Corey Simon, can we talk?

Photo courtesy: SimonforFlorida.com

As the November midterm elections rapidly approach, many candidates are ramping up appearances, doubling down on party rhetoric and reasserting to the public just how important this upcoming election is.

But one candidate has taken an unusual route to earning the public’s trust by circumventing both interviews and candidate forums alike.

Corey Simon, a former star football player at Florida State who went on to play in the NFL, is running as a Republican in District 3’s State Senate race against incumbent Loranne Ausley.

He has been dubbed “media shy” after cancelling his second debate with Ausley and the League of Women Voters after claiming the organization is “overtly partisan.” He called the event, which was co-sponsored by the Tallahassee Democrat and WFSU, a “liberal farce to fool voters.”

Simon, who has already been granted an extraordinary advantage by fellow Republican and Governor Ron DeSantis, after a redistricting campaign that turned the previously Democratic district into a Republican stronghold by splitting up the more than 46% concentration of Black voters and reallocating them to neighboring districts, would create a supermajority in the Senate if he wins the District 3 race. An outcome that Simon has given little commentary toward in regard to just how well he’ll fare.

After two weeks of unsuccessful attempts by The Famuan to reach Simon — including emails and a call to a campaign phone number that sends callers to an unmanned Google phone line — the Republican Senate nominee has made it clear he has no interest in granting an interview to The Famuan.

Simon shares a host of the same platforms as his contemporaries in the Senate, including uncertainty over the legitimacy of President Biden’s 2020 election victory and alluding to loose immigration policies allowing illegal votes for Democrats in defense of DeSantis’ decision to fly dozens of Venezuelans from Texas to Martha’s Vineyard. During the debate against Ausley at the Tiger Bay Club, Simon blamed the state’s housing insurance crisis on Ausley’s inactiveness and refusal to get to the problem, an overarching theme about her tenure in office.

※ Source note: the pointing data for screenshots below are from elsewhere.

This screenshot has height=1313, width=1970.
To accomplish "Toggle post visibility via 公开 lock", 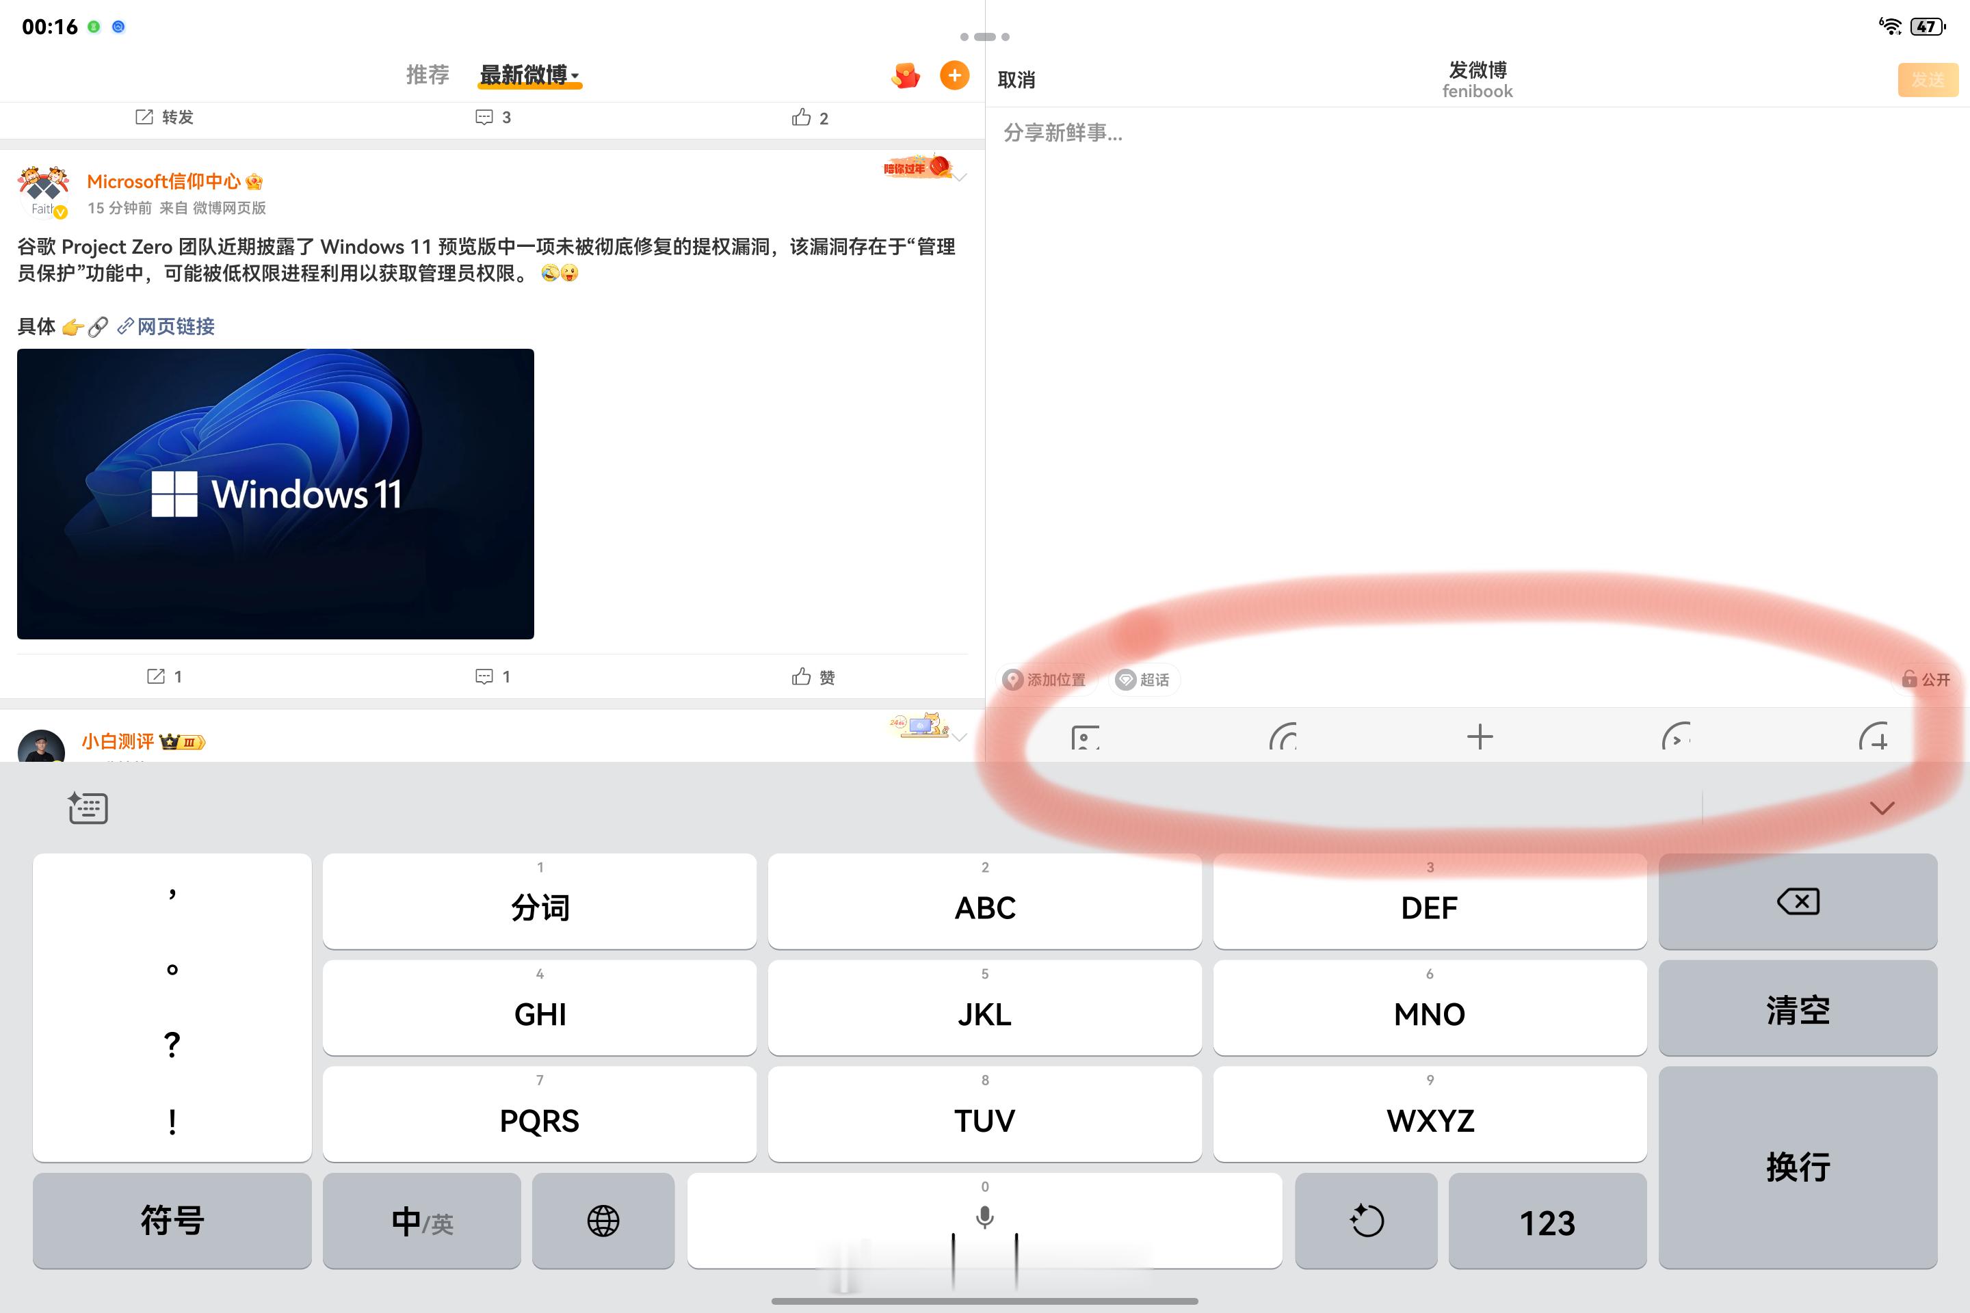I will 1926,679.
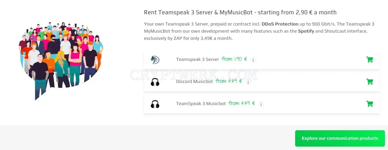Click the Teamspeak 3 Server logo icon
This screenshot has height=150, width=388.
click(155, 60)
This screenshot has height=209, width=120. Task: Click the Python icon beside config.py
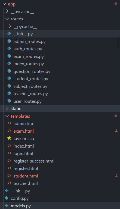point(7,198)
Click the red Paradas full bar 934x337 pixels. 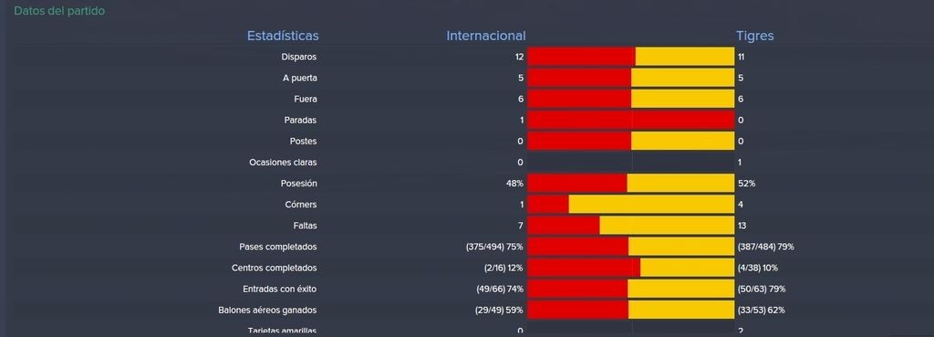coord(631,120)
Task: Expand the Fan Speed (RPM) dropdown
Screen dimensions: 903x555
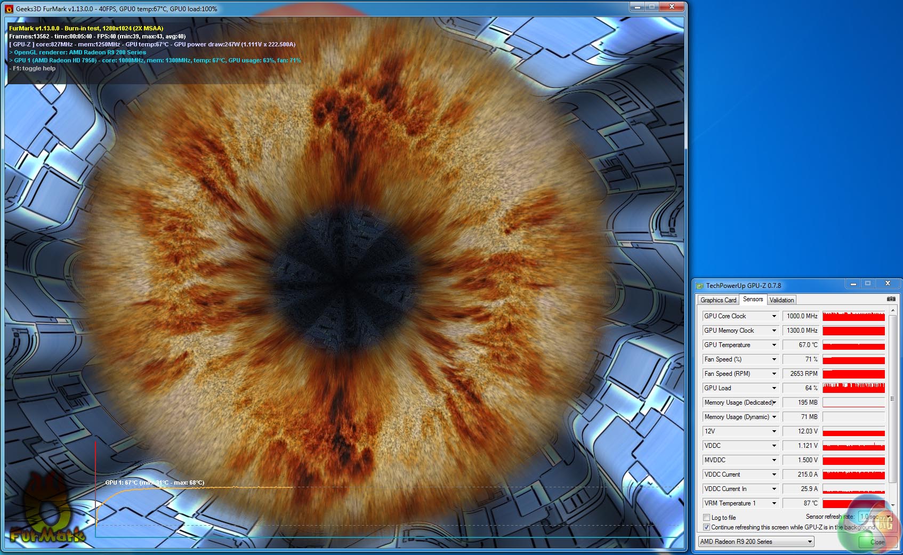Action: (774, 374)
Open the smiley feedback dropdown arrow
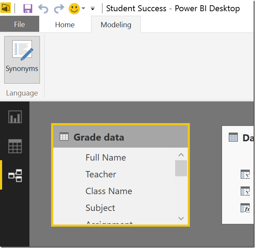The image size is (255, 248). point(83,8)
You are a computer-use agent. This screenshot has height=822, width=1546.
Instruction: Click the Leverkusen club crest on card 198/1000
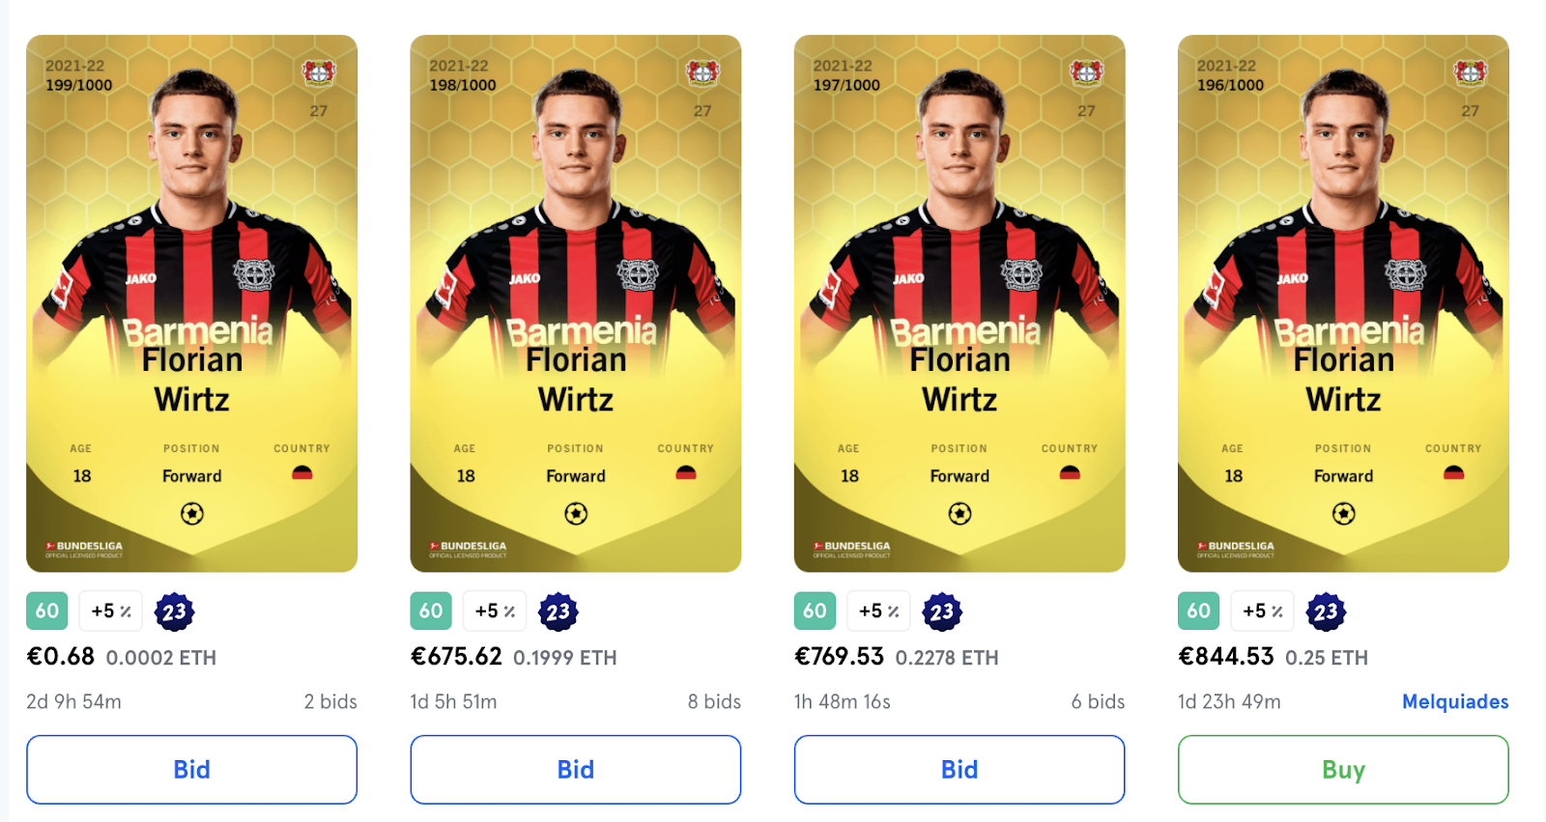point(702,72)
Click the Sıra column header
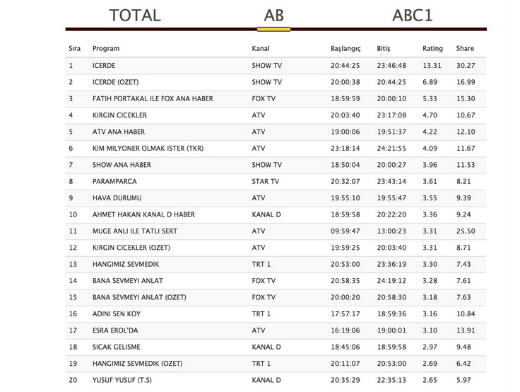Viewport: 520px width, 392px height. point(74,49)
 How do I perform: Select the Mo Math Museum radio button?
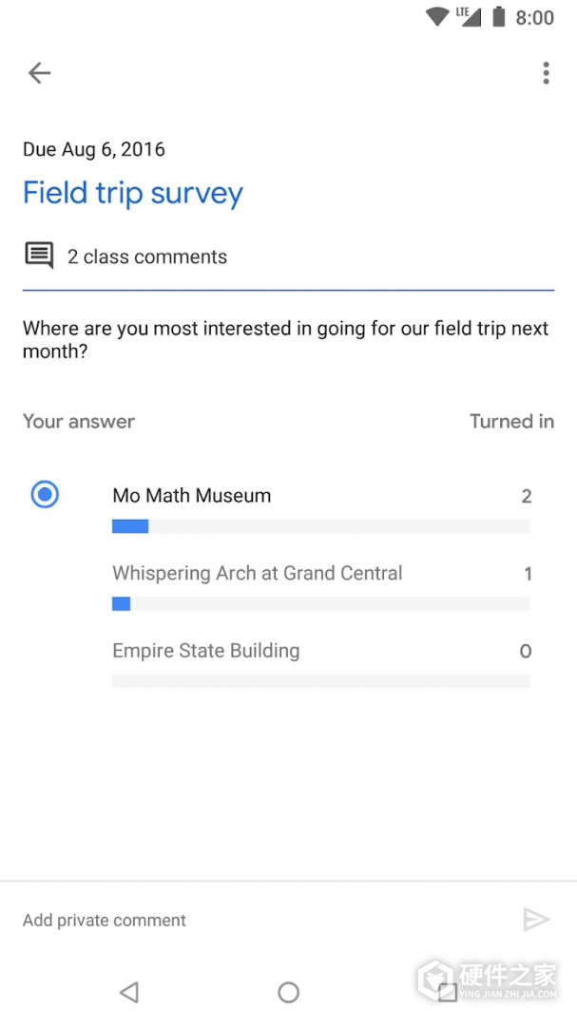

Ausley, who is among the minority in the chamber, pointed to continuous opposition from the Republicans and asserted that most issues voted on in the Legislature are decided by the constituent’s party affiliation more often than they are the merit of the bill being introduced. Simon has argued that he  is an “independent thinker” who will do more than just vote along party lines, but when asked about his stance on controversial matters such as the 15-week ban on abortion and what side he may err on in the future.

“I think there should be exceptions for the health of the mother and both rape and incest,” Simon said. “But how far are we willing to go? Partial-birth abortion? 26-36 weeks? How far until we are looking at murder? I think the current 15-week ban may be somewhere about right, but I am certainly for those concessions and not for locking mothers up for their own choices.”

While Simon showed that there is at least a moderate deviation from his far-right counterparts in his thinking toward public office, there is simply not enough to gauge just what his election to the Florida Senate would mean to a group in power who already maintain the majority in the state. This is one of the many things where a word from him would help to clarify his position.